Task item:
Lines containing "agent" should be pulled from the material below.

Provided entries:
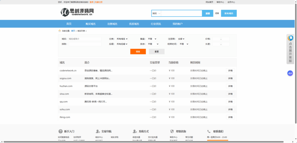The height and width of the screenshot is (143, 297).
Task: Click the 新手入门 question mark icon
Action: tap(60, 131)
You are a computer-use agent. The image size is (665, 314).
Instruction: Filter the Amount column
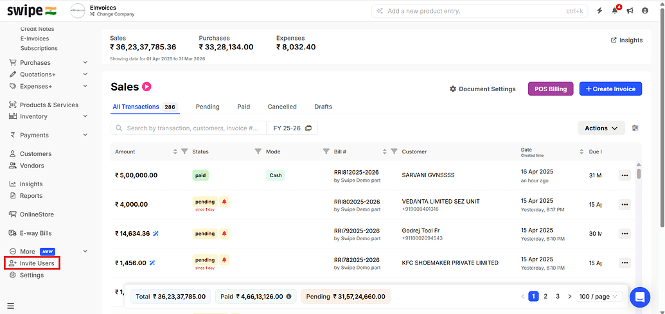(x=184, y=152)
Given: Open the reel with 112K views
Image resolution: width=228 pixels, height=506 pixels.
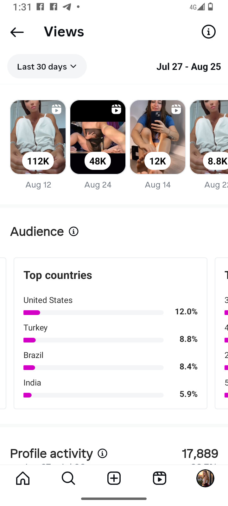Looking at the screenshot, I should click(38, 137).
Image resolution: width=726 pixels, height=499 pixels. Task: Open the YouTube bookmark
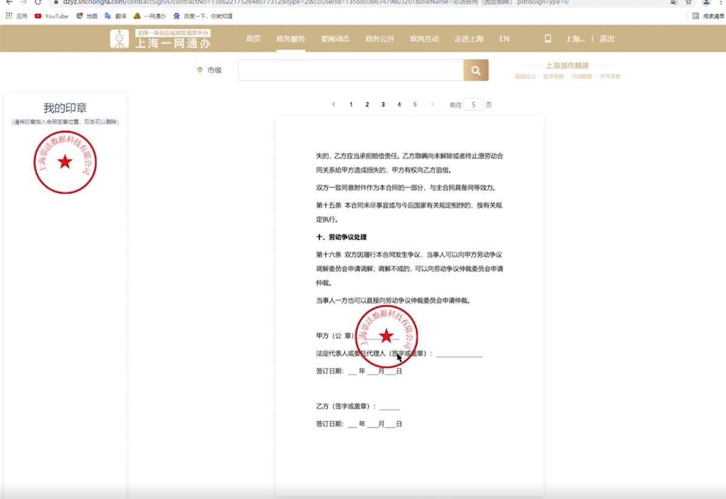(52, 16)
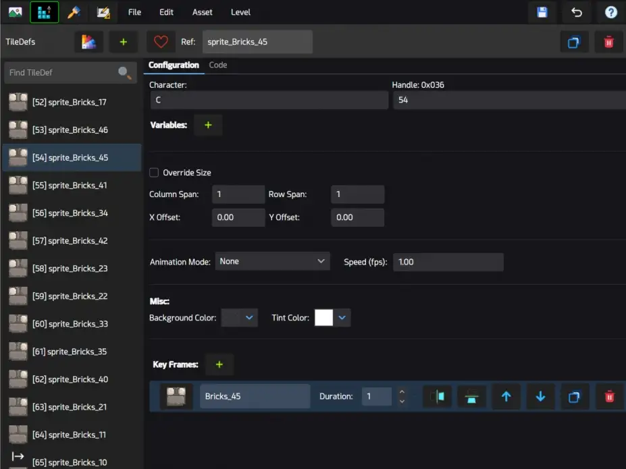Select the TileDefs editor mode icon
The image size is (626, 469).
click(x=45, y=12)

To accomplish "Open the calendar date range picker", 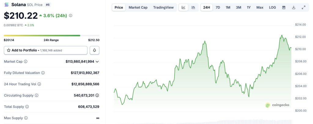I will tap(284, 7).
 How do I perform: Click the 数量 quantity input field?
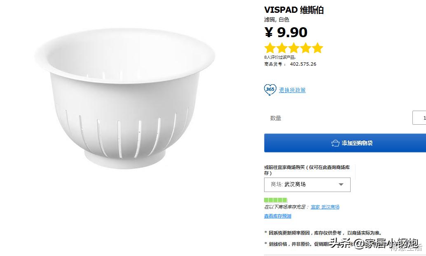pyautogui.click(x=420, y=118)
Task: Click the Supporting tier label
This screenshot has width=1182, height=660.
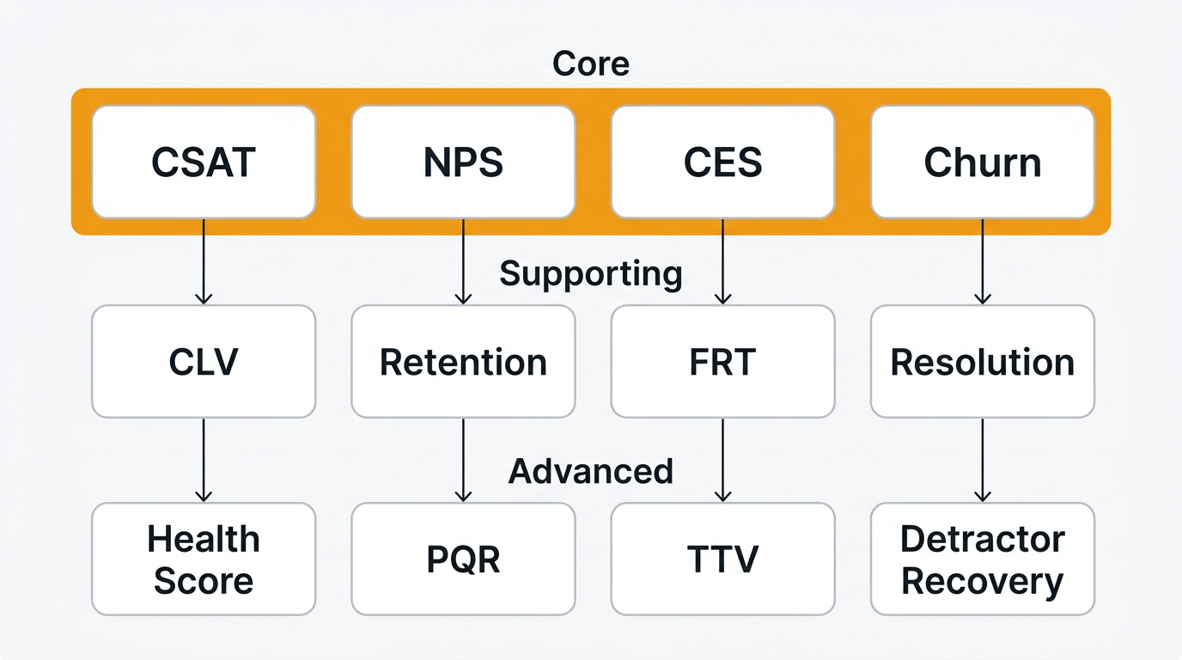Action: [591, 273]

--

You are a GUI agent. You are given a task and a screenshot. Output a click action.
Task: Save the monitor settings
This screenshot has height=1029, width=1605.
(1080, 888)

--

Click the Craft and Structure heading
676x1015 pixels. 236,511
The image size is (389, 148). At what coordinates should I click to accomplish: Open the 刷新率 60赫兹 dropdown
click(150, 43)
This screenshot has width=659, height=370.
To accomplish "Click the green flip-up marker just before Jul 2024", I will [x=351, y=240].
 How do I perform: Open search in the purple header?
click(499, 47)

Solution to the exercise:
You are a computer-use agent. The image size is (665, 314).
You are a GUI agent. You are given a task and a screenshot. Output a click action.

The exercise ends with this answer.